> What the task requires
Leaving out every picture, quote the data below exactly as it appears.

> Records for processing
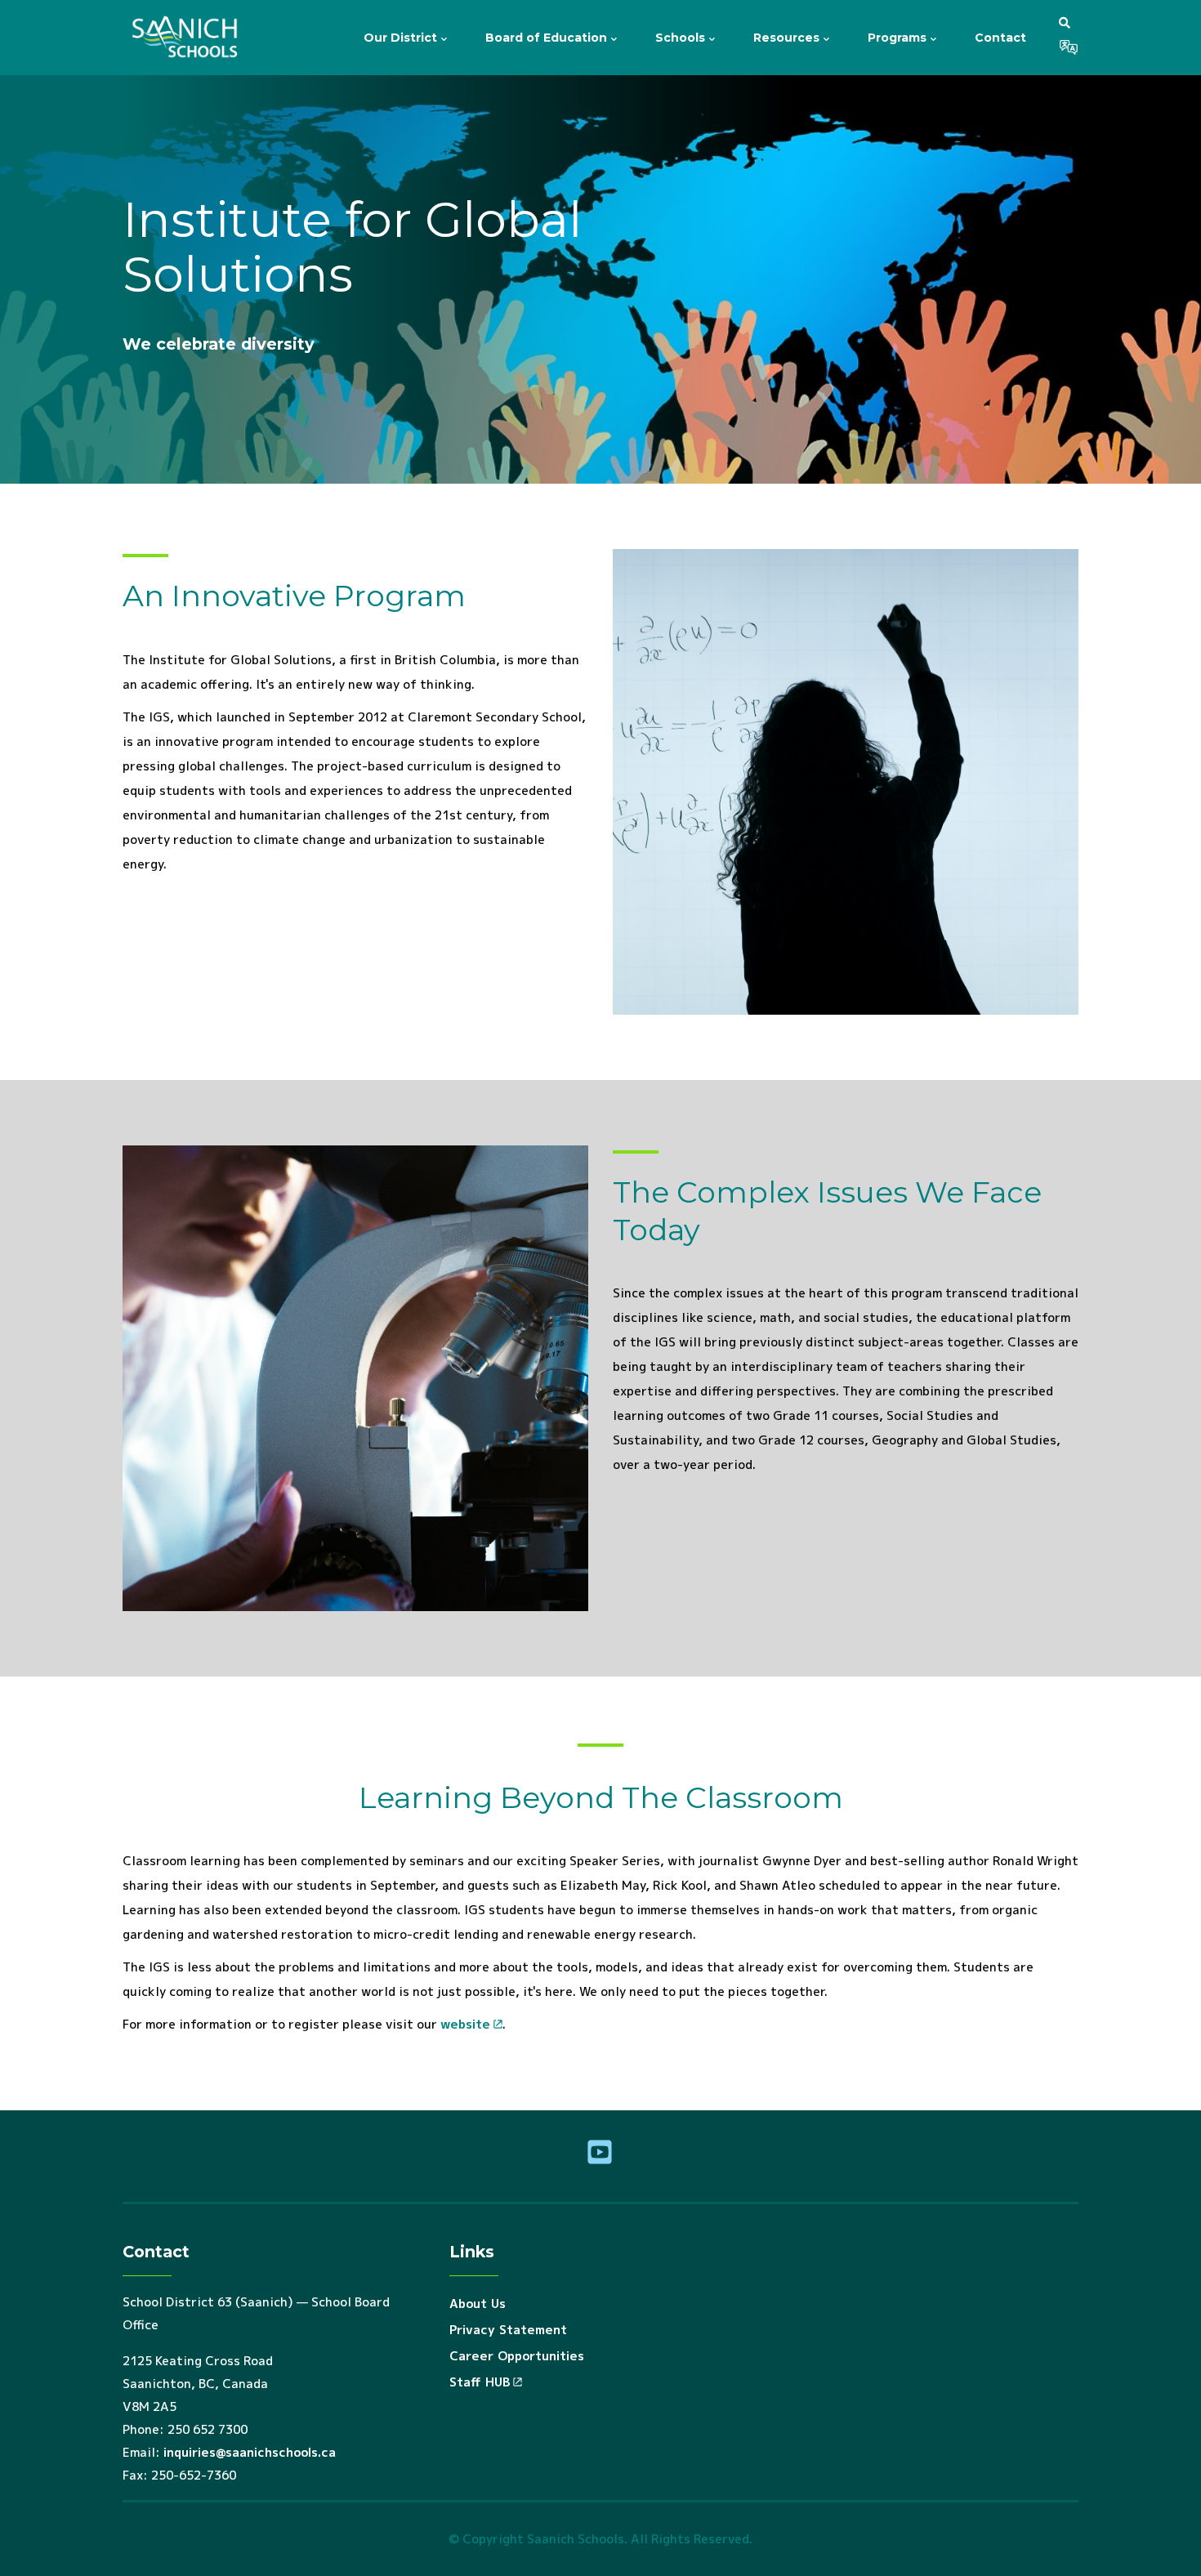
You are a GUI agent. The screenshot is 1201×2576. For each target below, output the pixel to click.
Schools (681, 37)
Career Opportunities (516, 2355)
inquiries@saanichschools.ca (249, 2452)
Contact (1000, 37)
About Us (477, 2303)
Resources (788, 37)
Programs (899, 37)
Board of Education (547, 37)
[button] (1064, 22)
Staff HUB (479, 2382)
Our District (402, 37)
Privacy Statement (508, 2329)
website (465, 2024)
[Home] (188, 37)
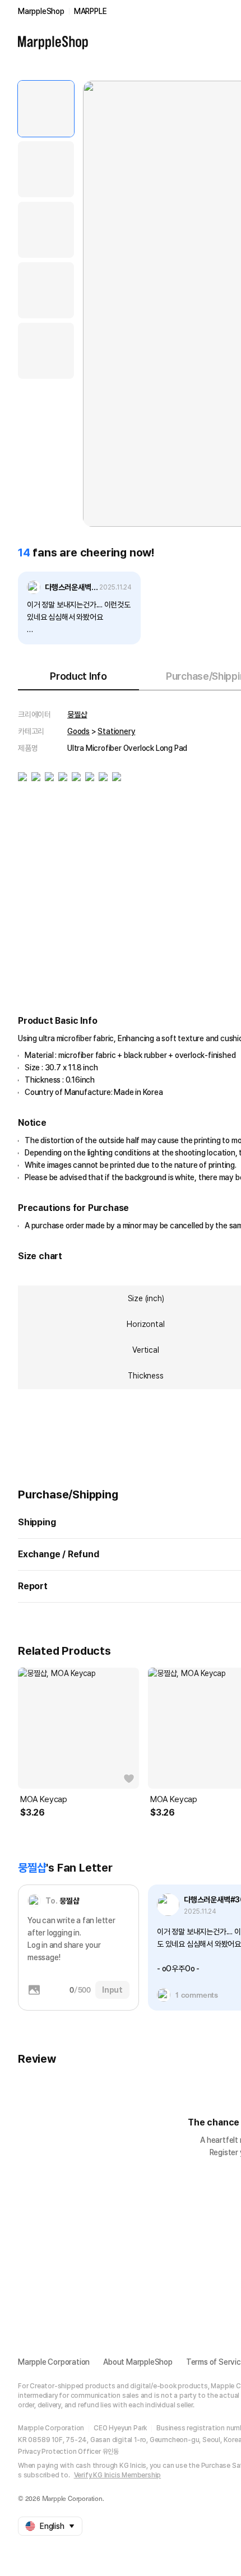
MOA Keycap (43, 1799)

> Result
You are a GUI agent. The screenshot is 1201×2576. For each target below, output the pixel to click.
Schools (681, 37)
Career Opportunities (516, 2355)
inquiries@saanichschools.ca (249, 2452)
Contact (1000, 37)
About Us (477, 2303)
Resources (788, 37)
Programs (899, 37)
Board of Education (547, 37)
[button] (1064, 22)
Staff HUB (479, 2382)
Our District (402, 37)
Privacy Statement (508, 2329)
website (465, 2024)
[Home] (188, 37)
MOA Keycap (43, 1799)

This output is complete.